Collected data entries
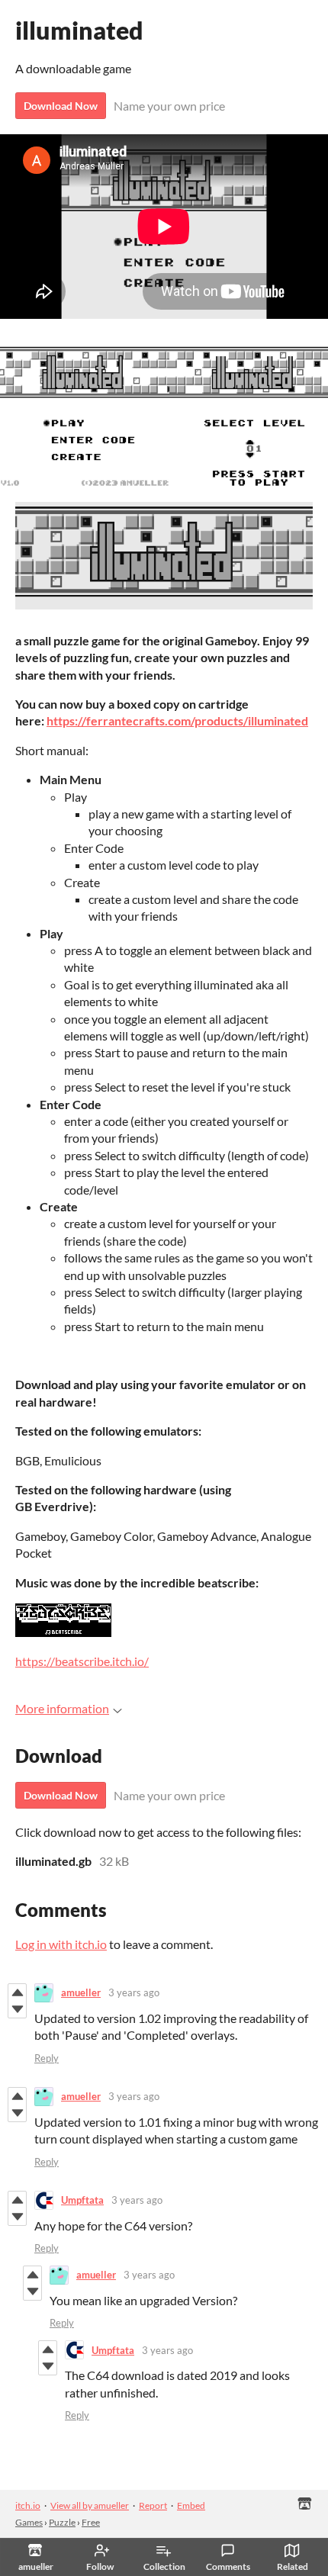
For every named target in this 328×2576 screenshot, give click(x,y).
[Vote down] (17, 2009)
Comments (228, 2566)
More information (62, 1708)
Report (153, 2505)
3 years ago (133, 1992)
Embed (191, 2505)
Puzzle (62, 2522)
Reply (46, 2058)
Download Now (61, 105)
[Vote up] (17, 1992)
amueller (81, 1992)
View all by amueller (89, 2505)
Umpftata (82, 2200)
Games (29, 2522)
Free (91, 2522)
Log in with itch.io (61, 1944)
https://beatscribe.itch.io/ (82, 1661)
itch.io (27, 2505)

--

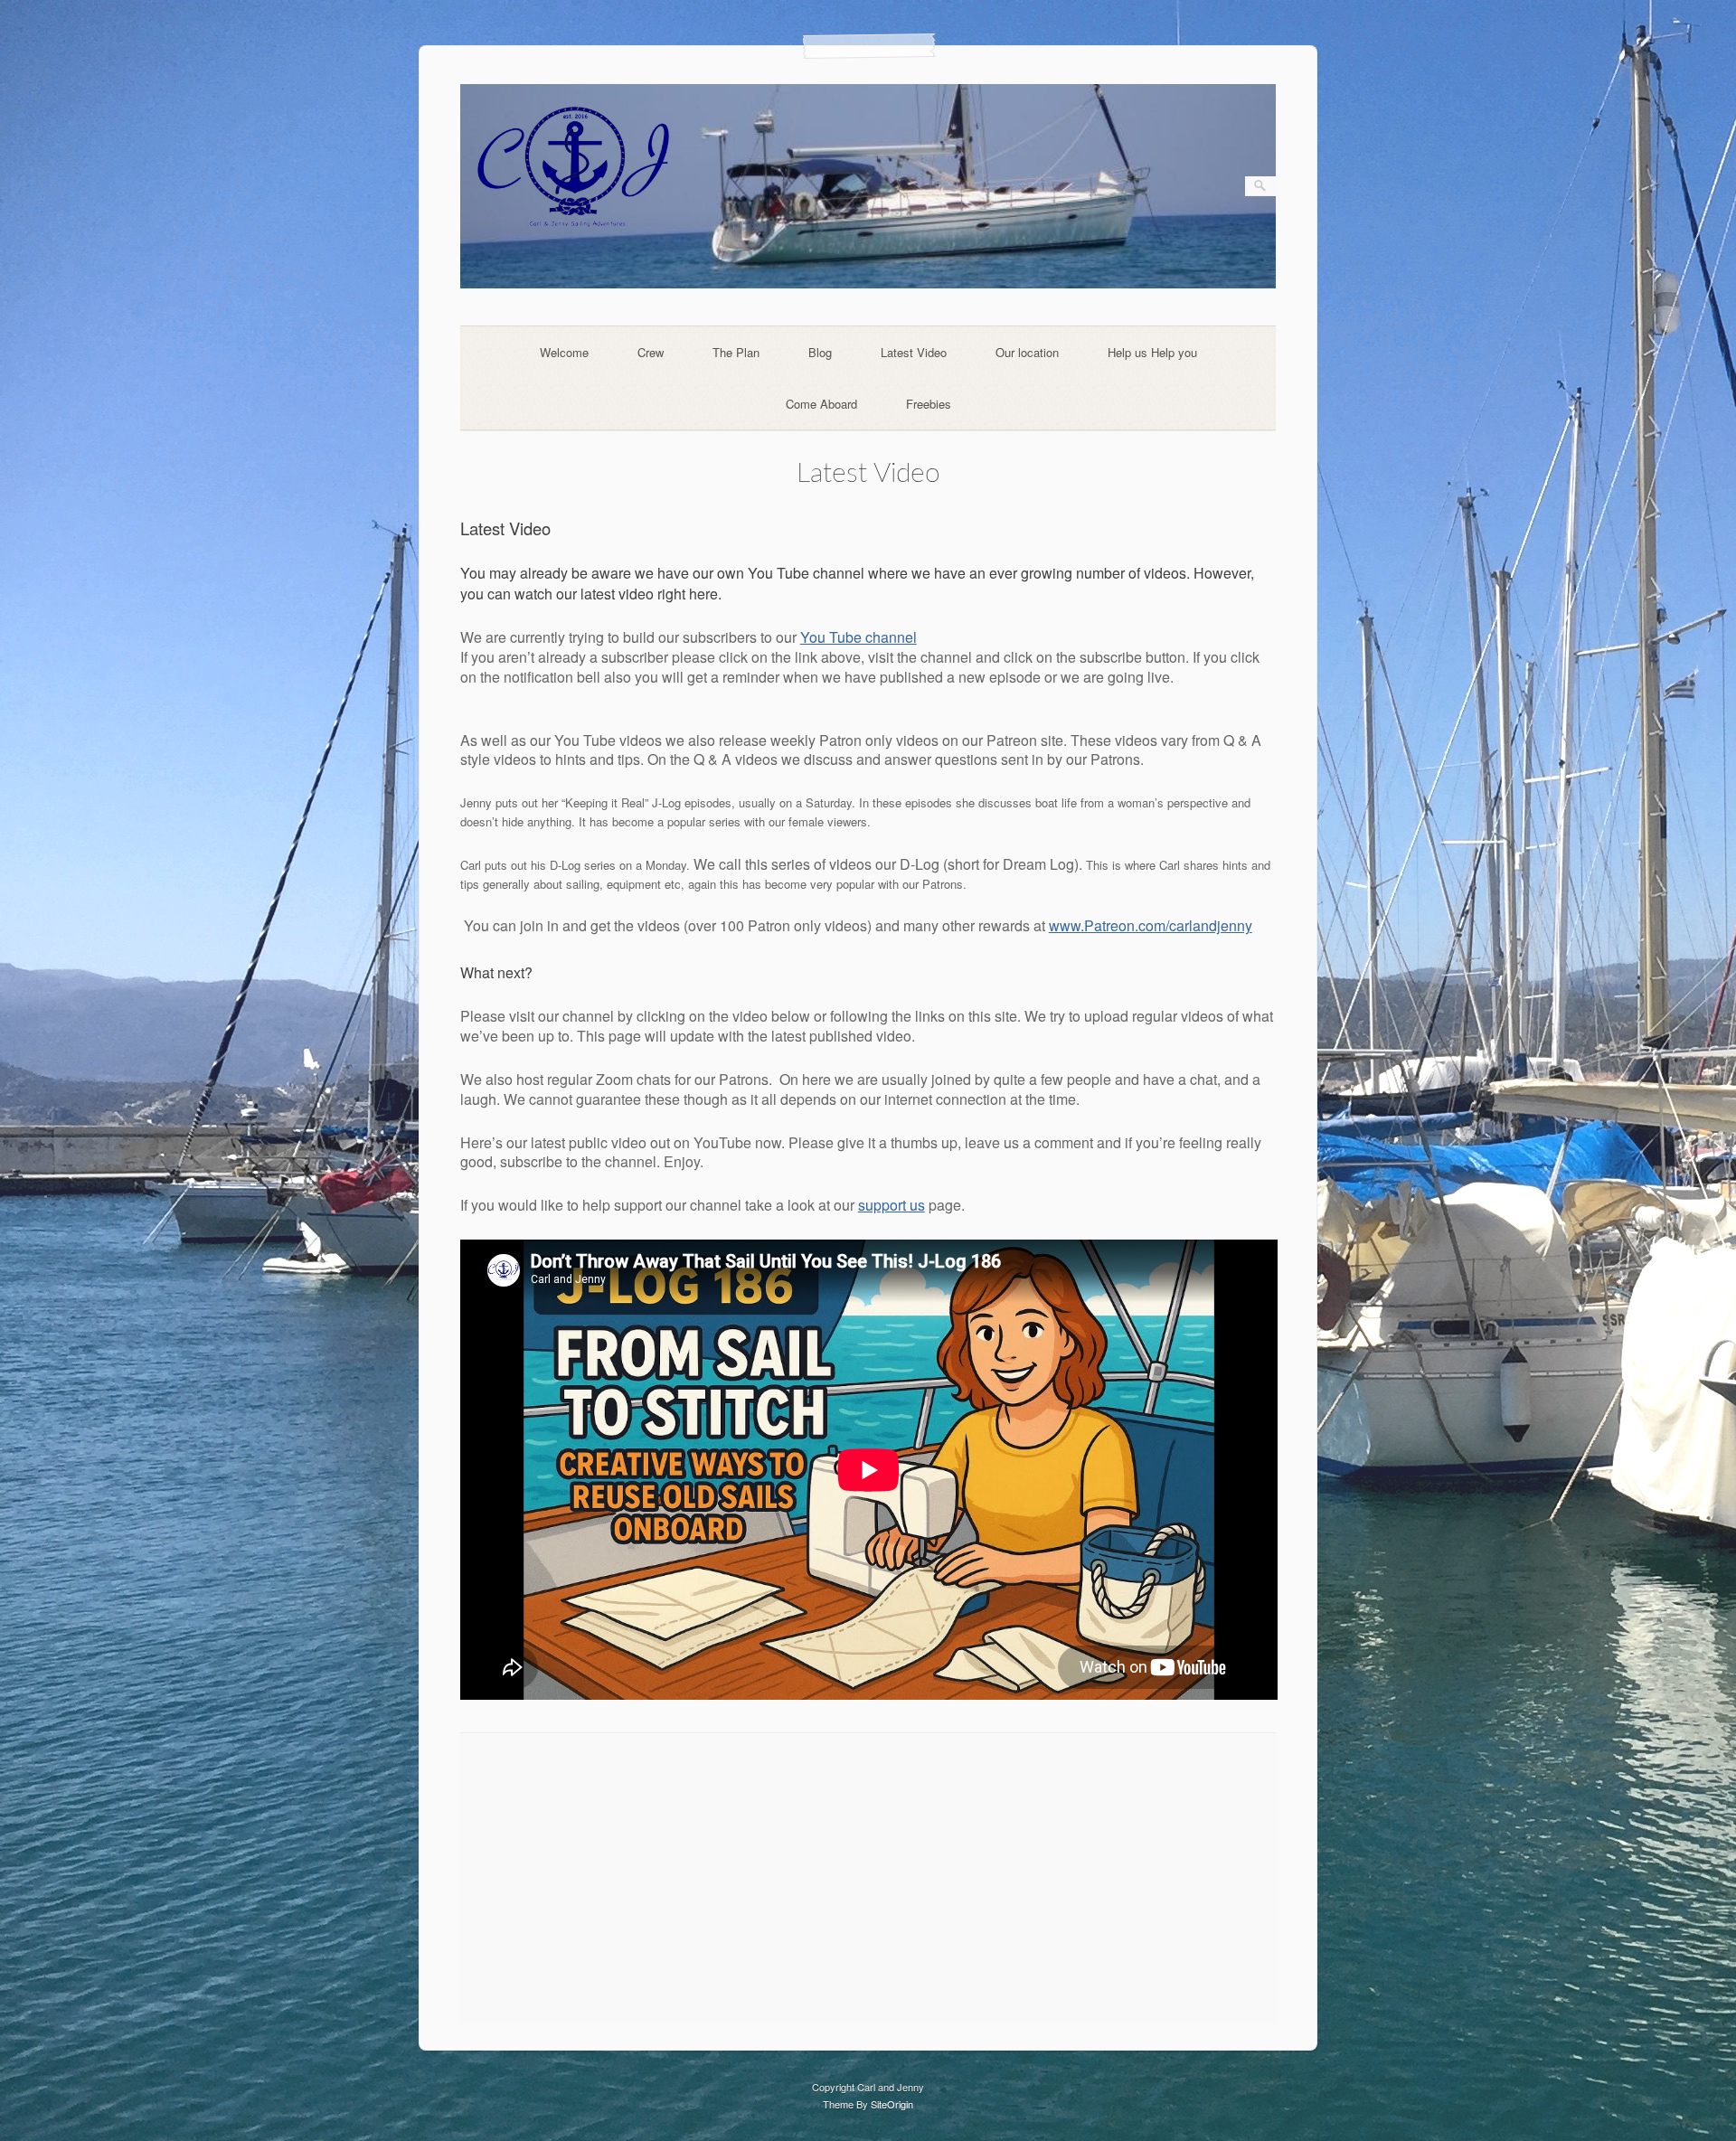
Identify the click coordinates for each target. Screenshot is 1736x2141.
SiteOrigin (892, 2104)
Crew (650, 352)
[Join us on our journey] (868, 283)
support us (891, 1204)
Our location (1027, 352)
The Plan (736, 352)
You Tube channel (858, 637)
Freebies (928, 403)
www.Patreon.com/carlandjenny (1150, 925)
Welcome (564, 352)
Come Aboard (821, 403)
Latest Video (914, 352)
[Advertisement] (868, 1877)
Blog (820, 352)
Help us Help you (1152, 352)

» **Task to carry out**
State only the number of lines above that contain the word "itch".

» **Result of this exercise**
3